Almost all leading major language models or ‘chatbots’ show signs of mild cognitive impairment in tests widely used to detect early signs of dementia, a study in the Christmas issue of The BMJ.
The results also show that ‘older’ versions of chatbots, like older patients, often perform worse on the tests. The authors say these findings “challenge the assumption that artificial intelligence will soon replace human doctors.”
Huge advances in artificial intelligence have led to a wave of excited and anxious speculation about whether chatbots can outperform human doctors.
Several studies have shown that large language models (LLMs) are remarkably adept at a range of medical diagnostic tasks, but their sensitivity to human limitations such as cognitive decline has not yet been explored.
To close this knowledge gap, researchers assessed the cognitive skills of the leading, publicly available LLMs – ChatGPT versions 4 and 4o (developed by OpenAI), Claude 3.5 “Sonnet” (developed by Anthropic), and Gemini versions 1 and 1.5 (developed by Alphabet ) – using the Montreal Cognitive Assessment (MoCA) test.
The MoCA test is widely used to detect cognitive impairment and early signs of dementia, usually in older adults.
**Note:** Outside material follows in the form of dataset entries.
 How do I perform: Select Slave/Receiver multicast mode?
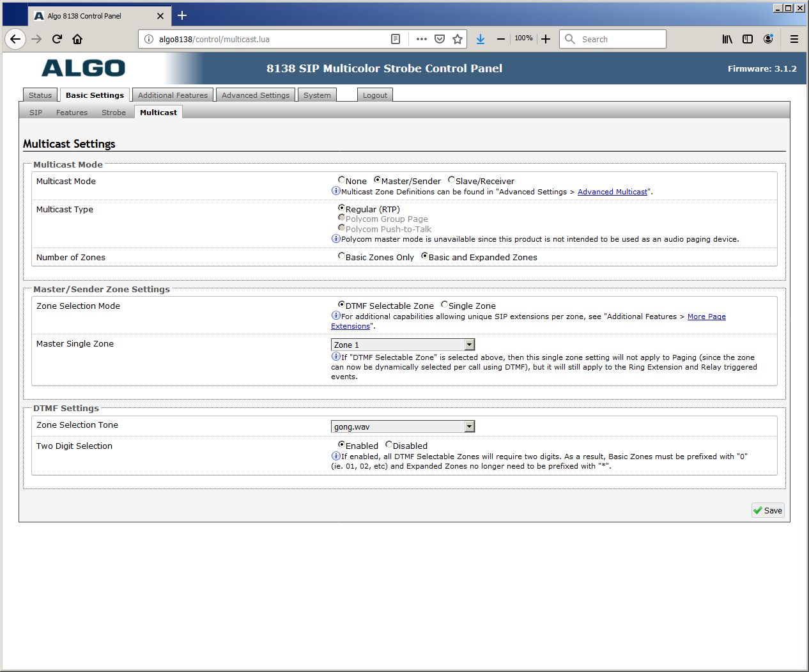pos(452,180)
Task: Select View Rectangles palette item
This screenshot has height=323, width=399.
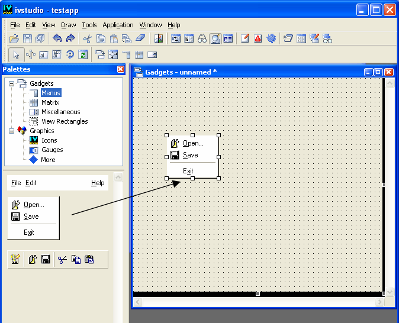Action: tap(64, 121)
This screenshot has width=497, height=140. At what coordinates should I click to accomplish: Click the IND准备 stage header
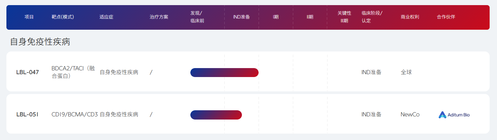[241, 17]

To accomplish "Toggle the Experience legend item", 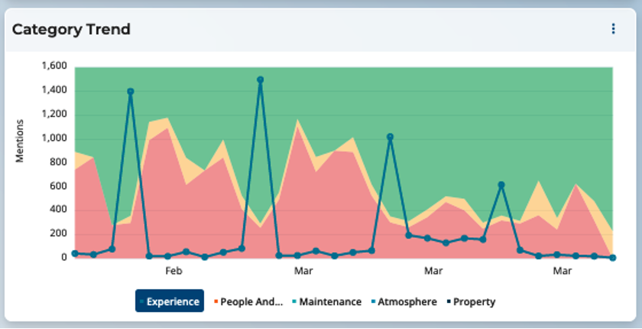I will tap(170, 301).
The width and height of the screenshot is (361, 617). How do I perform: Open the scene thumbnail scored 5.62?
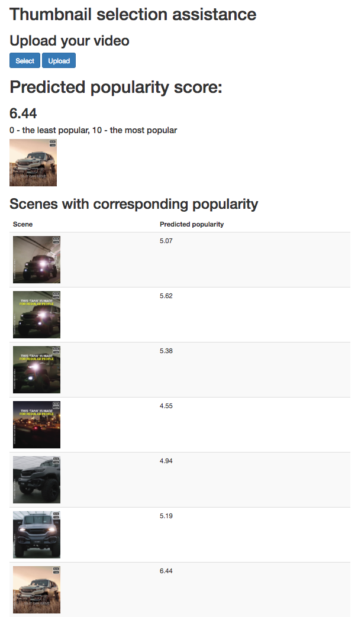(37, 315)
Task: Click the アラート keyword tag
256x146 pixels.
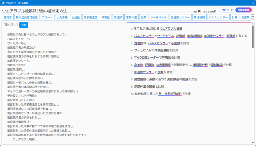Action: point(47,17)
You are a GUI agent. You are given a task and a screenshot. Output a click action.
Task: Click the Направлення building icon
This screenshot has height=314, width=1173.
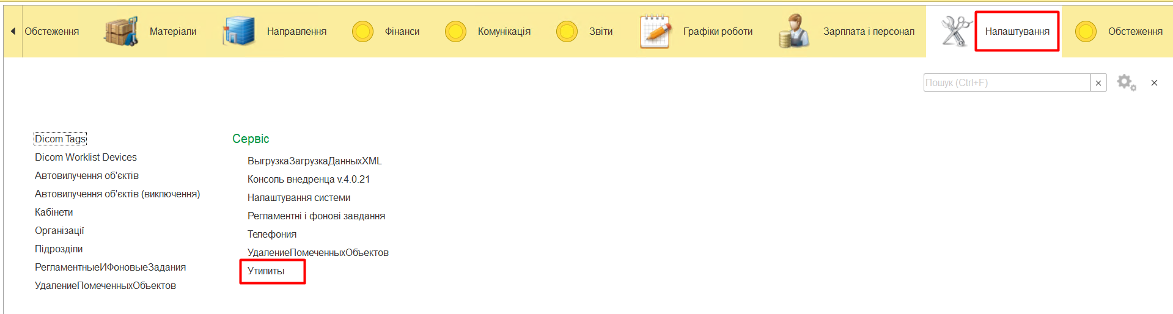pos(238,31)
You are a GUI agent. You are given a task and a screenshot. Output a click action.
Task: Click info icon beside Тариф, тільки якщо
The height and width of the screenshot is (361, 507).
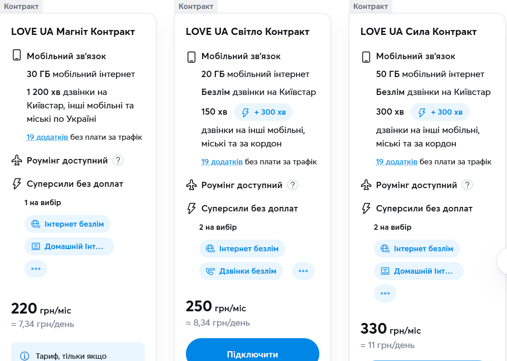click(25, 357)
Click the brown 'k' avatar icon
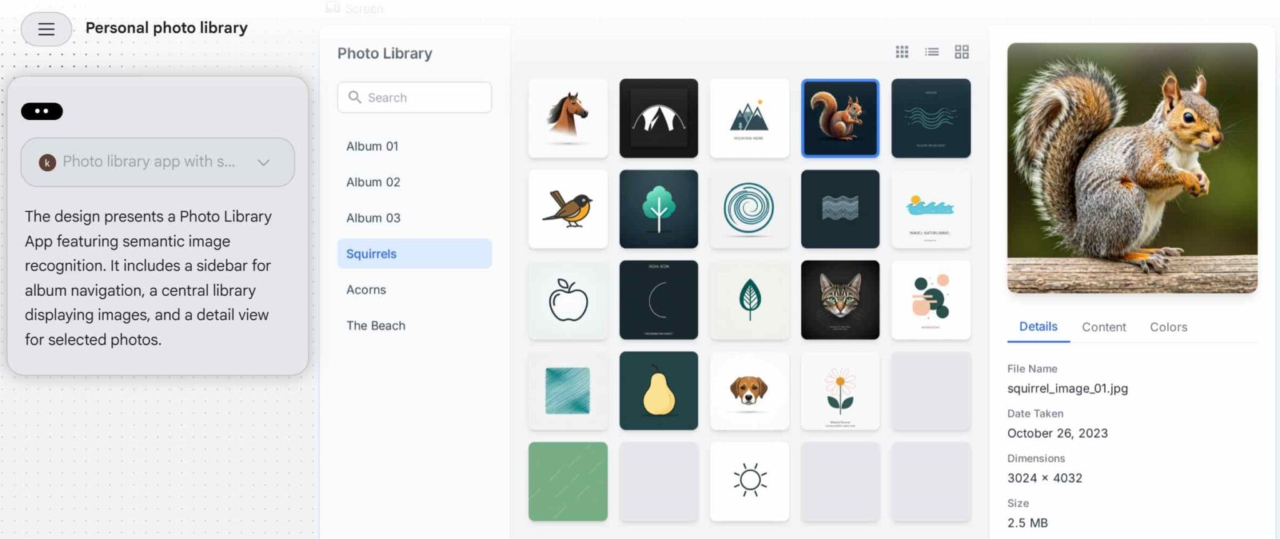Image resolution: width=1280 pixels, height=539 pixels. (x=48, y=163)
Through a number of short tasks and questions, it assesses skills such as attention, memory, language, visual-spatial skills and executive functions. The maximum score is 30 points, with a score of 26 or higher generally considered normal.
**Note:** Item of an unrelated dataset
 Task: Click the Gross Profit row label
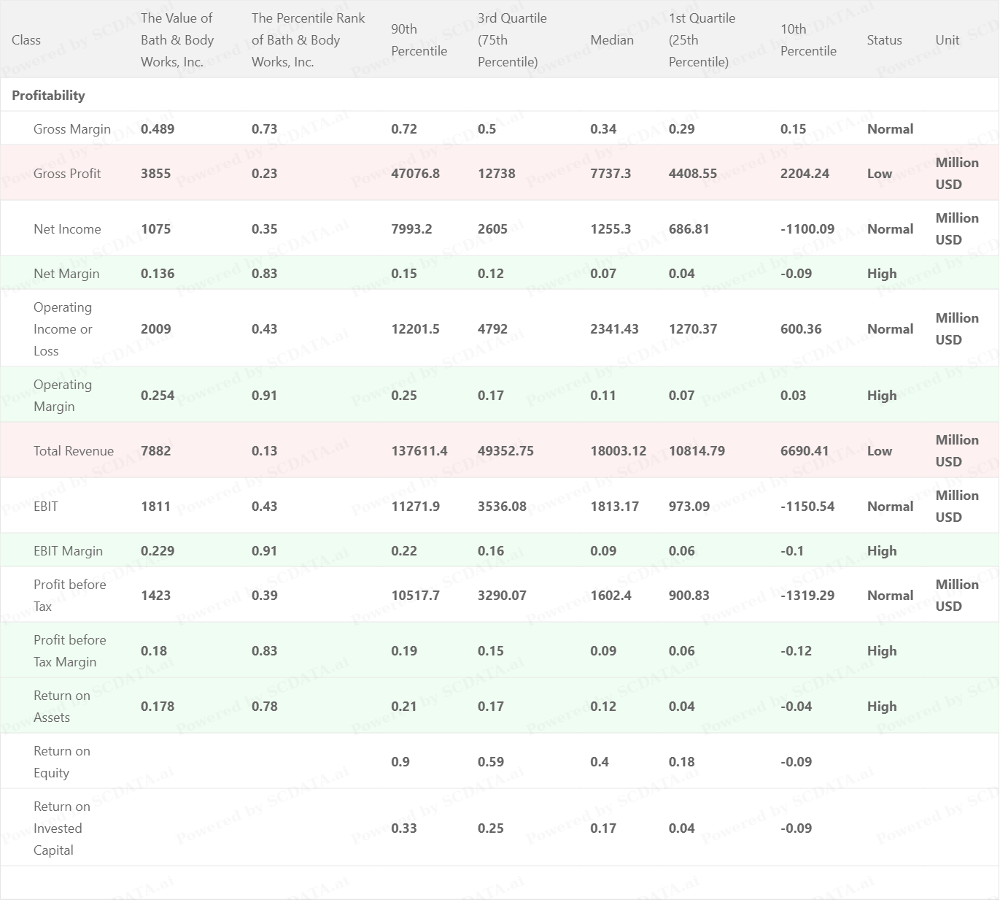tap(67, 174)
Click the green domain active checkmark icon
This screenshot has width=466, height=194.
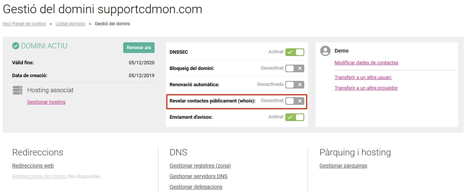click(16, 46)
The instructions given to the LLMs for each task were the same as those given to human patients. The score followed official guidelines and was evaluated by a practicing neurologist.
ChatGPT 4o achieved the highest score on the MoCA test (26 out of 30), followed by ChatGPT 4 and Claude (25 out of 30), with Gemini 1.0 scoring the lowest (16 out of 30).
All chatbots showed poor performance on visual-spatial skills and executive tasks, such as the trace-making task (connecting circled numbers and letters in ascending order) and the clock drawing test (drawing a clock face showing a specific time ). Gemini models failed on the delayed recall task (memorizing a string of five words).
Most other tasks, including naming, attention, language and abstraction, were performed well by all chatbots.
But in further visuospatial testing, chatbots were unable to show empathy or accurately interpret complex visual scenes. Only ChatGPT 4o passed the incongruent phase of the Stroop test, which uses combinations of color names and font colors to measure how interference affects reaction time.
These are observational findings and the authors recognize the essential differences between the human brain and large language models.
However, they point out that the uniform failure of all major language models on tasks requiring visual abstraction and executive function reveals a significant weakness that could hinder their use in clinical settings.
As such, they conclude: “Not only are neurologists unlikely to be replaced by large language models anytime soon, but our findings suggest that they will soon begin treating new, virtual patients – artificial intelligence models with cognitive impairment.”